2. Crossover with any of the original Walking Dead cast. Asked if Fear could provide a way for beloved characters from the comics who were killed off too soon on the AMC series (ahem, Andrea), Erickson said the “idea of seeing an ancillary character who happened to be in Los Angeles and got out and landed in Georgia is interesting. But I don’t think we’re going to do that. There’s no plan to see any original characters.”
3. A cure. Just like with The Walking Dead, finding a cure at the onset of the outbreak isn’t high on Fear’s agenda. “No cause, crossover or cure,” Erickson insisted.
4. The CDC. That also includes seeing Noah Emmerich reprise his role as CDC good guy Edwin Jenner. While Kirkman has said that the season one CDC episode is among his biggest regrets, an early script for Fear included a scene in which Dr. Candace Jenner — aka Test Subject 19 and played by Claire Bronson on the flagship — was introduced. The character previously worked with Jenner at the CDC before being infected and ultimately killed. The idea of bringing her on, however, didn’t last long with Kirkman. “We won’t see the CDC,” Erickson says. “When we have two narratives living under the same umbrella mythology, the instinct would be to bring those two stories together and to conflate them. From a creative standpoint, I think we have enough story that we’ll be able to ride on for quite some time.”
5. Politicians. “We definitely will not see politicians and generals trying to coordinate and figure out what this is,” Erickson says. “It’s not World War Z. One of the things we will stay true to as it pertains to the comics, as it pertains to the original show is the blue-collar quality. These are folks that are people you would see on the street on any given moment. People that we know. Teachers, guidance counselors, wannabe nurses, aspiring nurses.”

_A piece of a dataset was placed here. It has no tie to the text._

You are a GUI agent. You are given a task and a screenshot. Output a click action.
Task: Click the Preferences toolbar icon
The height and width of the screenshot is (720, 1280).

6. Zombies who are easy to kill. Erickson said one of Kirkman’s notes for Fear was that the zombies be different than how they were first seen on the original show. With the early onset of the outbreak, skulls will still be hard and the point, Erickson said, is to see a character trying to stab a walker in the head and not be able to penetrate the skull. “The point was it’s hard physically to kill somebody,” he said.
7. The term “walkers.” The original series — like the comics —avoids using the term “zombie” and Fear will avoid using the flagship’s default term of “walkers.” “We don’t call them walkers, we’re coming up with as much cool West Coat verbage as we can,” Erickson said.